● **ТРЕБОВАНИЯ К ЗАДАНИЮ**:
1. Определите, согласуются ли с фрагментом о каторге три утверждения: (а) каторга требует от рассказчиков правды; (б) каторга глубоко презирает тех, кто совершил преступление из-за грошей; (в) каторга выше всего ценит преступления, совершенные в России. На каждое ответьте «да» или «нет» и дословно приведите решающие слова фрагмента.
2. Допишите следующую часть фрагмента о каторге, начав сразу после его последнего предложения.

● **ФРАГМЕНТ ТЕКСТА**:

******************************

Каторга негодовала на то, что прервали "занятный рассказ".
Много таких рассказчиков в каждой тюрьме. И что это за рассказы! Что за дикие, за фантастические, нелепые рассказы о небывалых преступлениях! Слушаешь другого, – да диву даешься.
Его действительных-то приключений тома бы на три хватило. Да на каких тома! А он, Бог его знает, какую чушь выдумывает!
Это Понсон дю Терайли, Ксавье де Монтепены каторги.
Им не верят, да их не для того и слушают.
Каторга относится к ним, как мы к нашим "бульварным романистам".
Не требует от них правды, довольствуется интересной выдумкой.
Она смотрит на них, как на хороших сказочников.
Это вряд ли можно назвать "бахвальством преступлением".
Да я и не думаю, чтобы "бахвальство" могло произвести на каторгу особое впечатление.
Сидя с человеком 24 часа в сутки, поневоле изучишь его, будешь знать, на что он способен, на что нет, – сразу отличишь, что в его рассказах правда, что хвастливая ложь.
Да каторга и не придает особенной цены преступлениям, совершенным "в Рассее".
– Там-то мы все храбры были!
Она относится еще с некоторым уважением к преступникам, взявшим, благодаря преступлению, крупную сумму, – и глубоко презирает тех, кто совершил преступление из-за грошей.
Самим же преступлением каторги не увидишь. Тут, так сказать, приходится "играть среди виртуозов".
Герои каторги – рецидивисты.
Она ценит только преступления и проступки, совершенные здесь, на Сахалине.
И какой-нибудь смелый беглец или человек, наговоривший дерзостей смотрителю, в ее глазах гораздо более "герой", чем человек, зарезавший целую семью в России.
Полуляхова каторга стала уважать с тех пор, как он бежал, дерзко, на виду у всех, – вырвав ружье у часового.
Есть только одно преступление, которое покрывает совершившего его немеркнущей славой. Это убийство кого-нибудь из тюремной администрации.
К такому каторга относится всегда с почтением.
Человек шел "на веревку".
Человек не боится ничего, – значит, надо бояться его.

******************************

● **ЗАПИСИ НАБОРА ДАННЫХ**:
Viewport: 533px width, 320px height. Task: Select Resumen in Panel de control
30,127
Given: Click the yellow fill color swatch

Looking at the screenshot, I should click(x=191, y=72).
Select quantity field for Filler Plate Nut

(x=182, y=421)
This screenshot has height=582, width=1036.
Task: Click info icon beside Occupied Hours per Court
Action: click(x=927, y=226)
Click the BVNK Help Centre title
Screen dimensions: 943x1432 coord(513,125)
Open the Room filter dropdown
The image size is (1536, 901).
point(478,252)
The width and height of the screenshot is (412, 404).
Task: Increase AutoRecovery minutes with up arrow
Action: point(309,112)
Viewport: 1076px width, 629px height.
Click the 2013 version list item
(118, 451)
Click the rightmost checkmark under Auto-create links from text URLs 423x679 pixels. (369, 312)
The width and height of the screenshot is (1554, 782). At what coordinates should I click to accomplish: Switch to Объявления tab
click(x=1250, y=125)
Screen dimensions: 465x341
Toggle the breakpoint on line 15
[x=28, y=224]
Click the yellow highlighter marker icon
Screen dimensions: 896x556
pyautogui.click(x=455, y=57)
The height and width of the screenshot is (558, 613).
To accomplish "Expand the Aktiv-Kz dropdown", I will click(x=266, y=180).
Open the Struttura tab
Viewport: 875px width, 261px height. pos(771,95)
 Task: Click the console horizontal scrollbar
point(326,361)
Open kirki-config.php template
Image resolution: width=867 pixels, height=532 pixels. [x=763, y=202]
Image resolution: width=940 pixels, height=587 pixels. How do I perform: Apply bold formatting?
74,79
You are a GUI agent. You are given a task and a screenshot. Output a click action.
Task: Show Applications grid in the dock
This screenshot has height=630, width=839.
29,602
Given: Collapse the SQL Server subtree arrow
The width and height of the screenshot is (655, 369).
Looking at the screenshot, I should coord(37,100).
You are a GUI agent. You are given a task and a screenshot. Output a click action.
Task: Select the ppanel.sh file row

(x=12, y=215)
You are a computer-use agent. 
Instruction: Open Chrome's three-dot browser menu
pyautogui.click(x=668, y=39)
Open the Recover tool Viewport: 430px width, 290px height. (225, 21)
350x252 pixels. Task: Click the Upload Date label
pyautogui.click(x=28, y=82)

******************************

● **РЕЗУЛЬТАТЫ ПО ЗАДАНИЯМ**:
1.
(а) Нет: «Не требует от них правды, довольствуется интересной выдумкой».
(б) Да: «глубоко презирает тех, кто совершил преступление из-за грошей».
(в) Нет: «Она ценит только преступления и проступки, совершенные здесь, на Сахалине».

2.
И к такому человеку относятся с боязливым почтением.
Остальное все не производит никакого впечатления:
– Это все, что было, то прошло! Ты нам теперь себя выкажи!
Прошлое умерло. Каторгу интересует только, что в человеке "осталось".
__________
До сих пор мы говорили об отношении только к самому факту преступленья.
– Ну, а их отношения к жертве?
Что они чувствуют по отношению к ней?
Редко – злобу, часто – презрение, обыкновенно – полное равнодушие.
– Как же! Жалко! – отвечает вам обыкновенно преступник на вопрос, неужели ему не жаль своей жертвы?
Но лучше бы он не говорил этого!
Он произносит это "жалко", как будто речь идет не о жизни, а о каком-то пустяке, отнятом у несчастного!
В этом тоне звучит такое равнодушие, – равнодушие ко всему на свете, кроме его собственной персоны.
Вы чувствуете, что он говорит "жалко" просто "из приличия": "так уж полагается по-ихнему, чтоб жалеть".
Что этим он делает уступку вам!
Убийцы-грабители вспоминают о своей жертве с презрением, если несчастный не хотел сразу отдавать деньги, если он боролся.
Им кажется это достойным презрения: человек ставил деньги выше жизни!
Один из преступников не мог без улыбки вспомнить, как его несчастная жертва, когда он вошел к ней с топором, закричала:
– Как ты смеешь? Да ты знаешь ли, на чей дом нападаешь!
– Сударыня, – отвечал он ей с улыбкой, – для нас все равны.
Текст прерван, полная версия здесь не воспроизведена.